June: Ran a Zoom webinar Human Development & Spiral Dynamics, for the Advancing Education in Muslim Societies (AEMS) initiative of the International Institute of Islamic Thought (IIIT).
Commentary: In May I was approached by Ilham Nasser, head of AEMS, to run this webinar. AEMS had used Spiral Dynamics as a modelling tool for their Mapping the Terrrain survey and report in 2019 and wanted an ‘expert’ to be able to explain the concept in some greater depth.
In all 43 people took part in the webinar. Feedback was very good but I found it hard work, talking to a blank screen – other than Ilham! In the last 15 minutes Ilham filtered participant’s questions in a Q&A session.

Screenshot from the Human Development & Spiral Dynamics Zoom webinar led by Ilham Nasser, assisted by Adam Khatib – photo copyright © 2020 International Institute of Islamic Thought
The presentation and part of the Q&A session are below.
The excerpt below is from Shipley College Star #50 which ran a short piece on the webinar.
July-September: Provided tuition in the Graves Model via Zoom to Alan Ross, a Brit living in Brazil
Commentary: Alan approached me in the July to teach him via weekly sessions about Graves. A coach and an NLP Master Practioner, Alan was very clued up, self-reflecting and soaking up our sessions like a sponge. Inevitably we covered far more than just Graves – in reality pretty much everything within the scope of Integrated SocioPsychology.
August: In what turned out to be a very strange academic year indeed, I was pleased that my tutees scored mostly As or Bs with a couple of Cs.
Commentary: With the A-Level results being based on teacher estimates, 3 of the Bs felt they could have got As if they had actually been able to take the exam. The parents of one of them asked me to write a report supporting their daughter’s appeal and I was happy to get involved me in reviewing her appeal documents. (The appeal gave her the A she deserved.)
September: Both Rossett and Shipley College asked me to run an online version of the now-annual Understanding Yourself & Others: an Introduction to Psychology course but neither attracted enough learners to be viable.

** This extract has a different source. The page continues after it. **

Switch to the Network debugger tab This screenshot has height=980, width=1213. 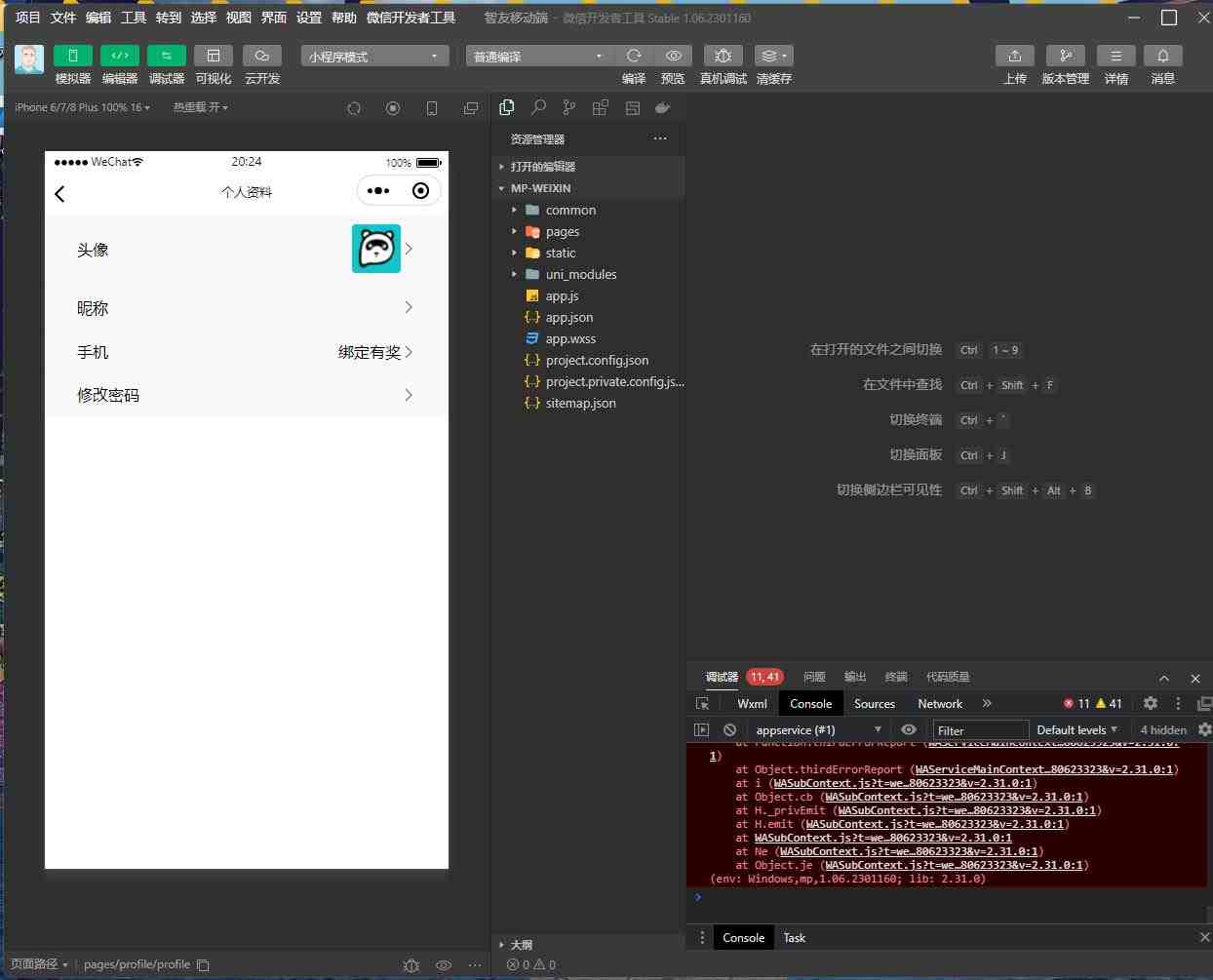[x=939, y=703]
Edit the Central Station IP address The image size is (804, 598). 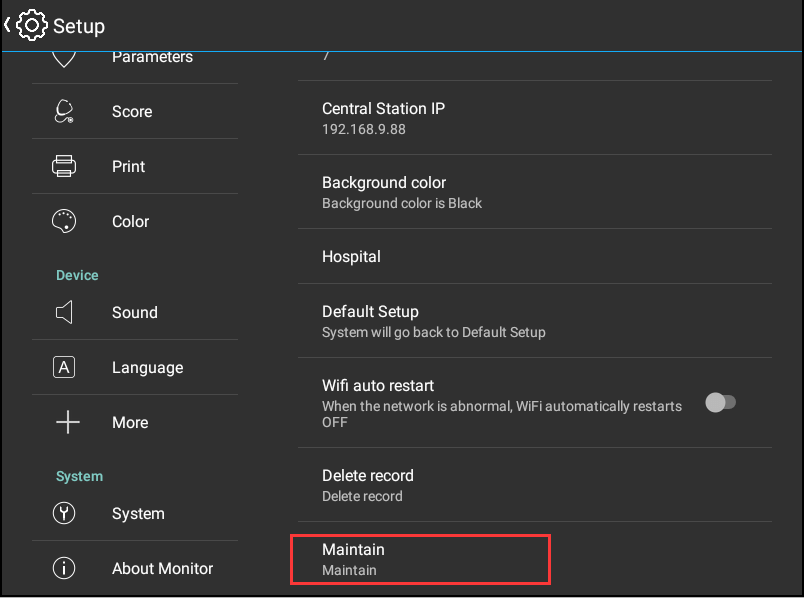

Commentary: In discussion with some longstanding learners who had attended my courses for several years, it became clear that it was not only the content of my courses but the manner of my delivery that kept them coming back for more – plus the social interaction I facilitated in the groups. For part-time evening class learners, the entertainment and social aspects of the courses were clearly important – and people doubted online delivery could provide a similar experience.
December: Became an advisory board member for the Potentialisation project.
Commentary: The project is the brainchild of Jon Twigge and it was he who asked me on to the board. I first met Jon at the Regent’s College Summit in 2009. We kept in fairly close contact for a few years and he allowed me to re-publish a few of the posts from his own Blog. We even wrote 2010 – Grim but not hopeless together. As sometimes happens, we drifted apart during the following years. In 2015 he invited me to be part of a new meet-up group he was forming around the theme of ‘potential’ but I was too focused on other things at the time. Clearly the theme grew and broadened in Jon’s head until he left his job to start Potentialisation as a project.
Potentialisation is yet a hard concept to grasp in detail but the aim is to cover all aspects of well-being, learning and growth, with outreach to all aspects of human life, from the macro of being a think tank for political, social and economic policy to the micro of dating. While it might sound rather grand and amorphous, Jon has secured the backing of Sci-Tech Daresbury which has chosen Potentialisation as a 2021 member of Sci-Tech Daresbury’s Future Club. (Sci-Tech Daresbury is a national science & innovation campus – one of the UK government’s enterprise zones.)
One of Jon’s key partners in the project is Christopher ‘Cookie’ Cooke, with whom I ‘d worked on the HemsMESH project 20 years previous.